Like cowboys, parliamentary Bills fall into three categories: the good, the bad and the ugly. But every so often you come across a Bill that is neither good nor bad nor ugly, but just a hopeless mess.
That, I’m afraid, is the status of the new Bill to create an elected House of Lords. People can differ on the merits of the issue; what they can’t differ on are the flaws in the Bill itself. It is confused, inaccurate, self-contradictory and disingenuous. It will prevent real reform, and reduce diversity and deep expertise in our political system. It would be a catastrophe for our country if this Bill were ever enacted.
Start with the inaccuracy and confusion. The Government says the Lords has served the country with distinction, but is now proposing a chamber of 450 people—call them Senators—of whom 80% will be elected. It claims this will be cost-neutral. But in fact the Bill fudges the numbers, by including the costs of a smaller Commons (irrelevant), ignoring the cost of elections (£16 million a year alone), and assuming Senators do not attend 25% of the time. The truth is that new Senate will be 3-4 times more expensive than the current Lords.
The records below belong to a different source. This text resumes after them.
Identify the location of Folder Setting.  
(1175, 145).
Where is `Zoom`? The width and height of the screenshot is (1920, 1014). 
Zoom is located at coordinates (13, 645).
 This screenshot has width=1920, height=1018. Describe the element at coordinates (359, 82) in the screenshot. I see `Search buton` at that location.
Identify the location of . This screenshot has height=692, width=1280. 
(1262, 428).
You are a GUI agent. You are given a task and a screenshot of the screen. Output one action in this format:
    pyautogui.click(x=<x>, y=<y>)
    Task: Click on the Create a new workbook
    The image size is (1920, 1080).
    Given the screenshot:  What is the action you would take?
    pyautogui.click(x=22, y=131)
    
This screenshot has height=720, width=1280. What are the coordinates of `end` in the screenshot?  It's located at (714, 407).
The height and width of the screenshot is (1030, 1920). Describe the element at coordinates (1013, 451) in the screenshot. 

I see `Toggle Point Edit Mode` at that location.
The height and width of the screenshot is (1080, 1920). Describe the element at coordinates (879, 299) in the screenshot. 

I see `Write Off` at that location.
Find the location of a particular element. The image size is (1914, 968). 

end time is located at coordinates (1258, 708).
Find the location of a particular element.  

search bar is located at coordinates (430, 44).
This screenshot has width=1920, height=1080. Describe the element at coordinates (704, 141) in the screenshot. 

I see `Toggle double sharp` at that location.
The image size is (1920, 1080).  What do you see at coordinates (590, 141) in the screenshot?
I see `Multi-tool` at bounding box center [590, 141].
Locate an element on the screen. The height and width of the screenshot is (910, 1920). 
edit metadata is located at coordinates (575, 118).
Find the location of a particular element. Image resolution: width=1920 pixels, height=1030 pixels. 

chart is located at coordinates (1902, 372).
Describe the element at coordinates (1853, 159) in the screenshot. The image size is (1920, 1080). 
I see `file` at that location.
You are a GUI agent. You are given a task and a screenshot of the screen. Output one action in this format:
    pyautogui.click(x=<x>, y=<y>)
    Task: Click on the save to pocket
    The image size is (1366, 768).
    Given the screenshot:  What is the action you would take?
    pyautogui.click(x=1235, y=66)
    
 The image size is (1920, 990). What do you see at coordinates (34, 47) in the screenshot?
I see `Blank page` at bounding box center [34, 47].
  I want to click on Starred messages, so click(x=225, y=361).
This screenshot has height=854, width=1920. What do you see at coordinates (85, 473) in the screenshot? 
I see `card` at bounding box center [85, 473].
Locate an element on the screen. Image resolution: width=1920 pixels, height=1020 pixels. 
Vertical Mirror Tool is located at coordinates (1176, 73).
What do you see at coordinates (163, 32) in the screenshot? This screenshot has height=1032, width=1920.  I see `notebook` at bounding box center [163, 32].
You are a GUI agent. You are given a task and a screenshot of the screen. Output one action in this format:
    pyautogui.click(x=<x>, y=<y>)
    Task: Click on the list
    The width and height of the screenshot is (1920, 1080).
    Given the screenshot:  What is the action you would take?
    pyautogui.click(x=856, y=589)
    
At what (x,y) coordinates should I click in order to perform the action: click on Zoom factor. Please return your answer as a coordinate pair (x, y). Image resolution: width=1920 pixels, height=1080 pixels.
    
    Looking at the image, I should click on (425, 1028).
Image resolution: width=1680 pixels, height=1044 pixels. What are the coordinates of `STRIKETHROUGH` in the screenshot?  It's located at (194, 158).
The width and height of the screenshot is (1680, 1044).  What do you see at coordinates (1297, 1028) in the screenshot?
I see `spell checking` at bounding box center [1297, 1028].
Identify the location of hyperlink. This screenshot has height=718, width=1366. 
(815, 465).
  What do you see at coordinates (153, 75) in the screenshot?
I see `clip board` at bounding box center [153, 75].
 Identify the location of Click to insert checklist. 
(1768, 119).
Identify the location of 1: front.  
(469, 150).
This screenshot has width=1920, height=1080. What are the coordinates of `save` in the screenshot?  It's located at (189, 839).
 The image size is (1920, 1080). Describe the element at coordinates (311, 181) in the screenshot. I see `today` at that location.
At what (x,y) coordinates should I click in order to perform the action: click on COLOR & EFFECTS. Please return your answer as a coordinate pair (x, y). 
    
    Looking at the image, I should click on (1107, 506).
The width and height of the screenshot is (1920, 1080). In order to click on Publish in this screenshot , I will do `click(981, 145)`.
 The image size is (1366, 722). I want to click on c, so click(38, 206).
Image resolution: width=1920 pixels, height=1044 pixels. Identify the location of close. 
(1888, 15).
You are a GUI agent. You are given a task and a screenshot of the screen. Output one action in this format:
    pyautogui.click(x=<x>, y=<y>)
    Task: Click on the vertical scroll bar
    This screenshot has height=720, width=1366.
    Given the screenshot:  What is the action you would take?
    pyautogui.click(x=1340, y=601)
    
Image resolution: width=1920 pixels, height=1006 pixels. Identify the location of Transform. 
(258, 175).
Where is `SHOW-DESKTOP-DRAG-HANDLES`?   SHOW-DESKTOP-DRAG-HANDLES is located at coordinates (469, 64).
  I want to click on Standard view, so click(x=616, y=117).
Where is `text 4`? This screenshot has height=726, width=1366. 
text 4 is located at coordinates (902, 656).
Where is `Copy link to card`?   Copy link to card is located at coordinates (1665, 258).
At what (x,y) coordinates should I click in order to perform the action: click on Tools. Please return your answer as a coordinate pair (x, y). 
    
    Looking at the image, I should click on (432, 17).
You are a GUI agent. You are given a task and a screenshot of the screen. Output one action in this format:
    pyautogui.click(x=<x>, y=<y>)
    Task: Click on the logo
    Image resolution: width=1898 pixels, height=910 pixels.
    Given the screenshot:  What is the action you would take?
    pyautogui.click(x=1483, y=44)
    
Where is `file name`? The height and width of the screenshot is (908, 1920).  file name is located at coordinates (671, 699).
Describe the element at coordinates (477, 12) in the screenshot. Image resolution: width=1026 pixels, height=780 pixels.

The Bill anticipates that Senators will be paid £300 a day plus expenses, or about £44,000 p.a. Except that they won’t, because the pay cap is actually £66,000 p.a., and anyway their pay and expenses will be set not by Parliament but by the Independent Parliamentary Standards Authority. And even that will change when the new chamber starts throwing its weight around.
Entering the world of self-contradiction: the Government has repeatedly asserted that “those who make the laws should be elected.” Except the Bill includes 90 appointed senators. So are they less legitimate than the elected ones? If yes, why are they there? And what happens when they start to swing controversial votes in the new Senate? If no, then why not acknowledge the legitimacy that comes (as often at present) with expertise and a proper appointments process?
Or this: the draft Bill last year recommended that the new senators be elected by Single Transferable Vote, as broadly did the Joint Committee on the Bill. But the Bill itself instead introduces a voting system based on regional lists of candidates. This arcane change is actually highly significant. The STV system is designed to give power to voters, who can choose between candidates of the same party. But the regional list system gives power to political parties.
Can you name your MEPs? The reason why not is because they are elected by regional lists. The Government has pledged to increase political accountability, but the Bill will create power without accountability. Free-floating Senators with no constituencies and no pressure for re-election mean a politics of pure ideology and party line. It also means fewer women, fewer people with disabilities, and fewer people of colour in frontline politics.
There has also been an important failure of due process. The Government originally worked hard to establish a consensus on this Bill, but without success. The Joint Committee sat longer than any in recent memory. Because of internal disagreements it was forced to put more issues to the vote than any recent committee. It even had an unprecedented minority report, signed by six Privy Councillors.
But the Joint Committee has barely been heeded by the Government. Its key recommendations were that an issue of this constitutional magnitude required a referendum, and that the crucial clause governing the relationship between Lords and Commons should be entirely rethought. These recommendations have been ignored or brushed aside.
Instead, the Government has treated the votes of a highly divided committee as a consensus, when it is nothing of the kind. It has refused to allow the Committee to publish the costs of the draft Bill, and has refused to schedule a debate on its report, as is normal practice. Instead, it has rushed to get the Bill into Parliament before the summer. Now it proposes to push the Bill through the Commons on a whipped vote and with a guillotined debate.
And these actions have been surrounded by fibs, of varied size and importance. One is to pretend that those who oppose this Bill oppose reform as such. In fact the opposite is true. This Bill will ultimately fail, and with it will go the chance to reform the Lords in useful ways for another decade.
Another fib is to pretend that all reform requires election, when in fact the key reforms—reducing the numbers, improving scrutiny, evicting criminals, reducing political patronage, dealing with the hereditaries—could be achieved without election. Indeed they would likely go through on the Commons on a free vote.
A third is the endlessly repeated assertion that the main parties are bound by manifesto to support Lords reform. In fact the key phrase in the Tory manifesto simply says “We will work to build a consensus for a mainly-elected second chamber”. That commitment has been discharged. Conservative MPs are under no manifesto obligation to support this Bill.
But the issue goes wider than this. A reformed but not elected Lords could be a magnificent thing. But this Bill will pile a constitutional crisis on top of an economic crisis. Whatever they think of the underlying issues, all MPs have a constitutional obligation to vote against it.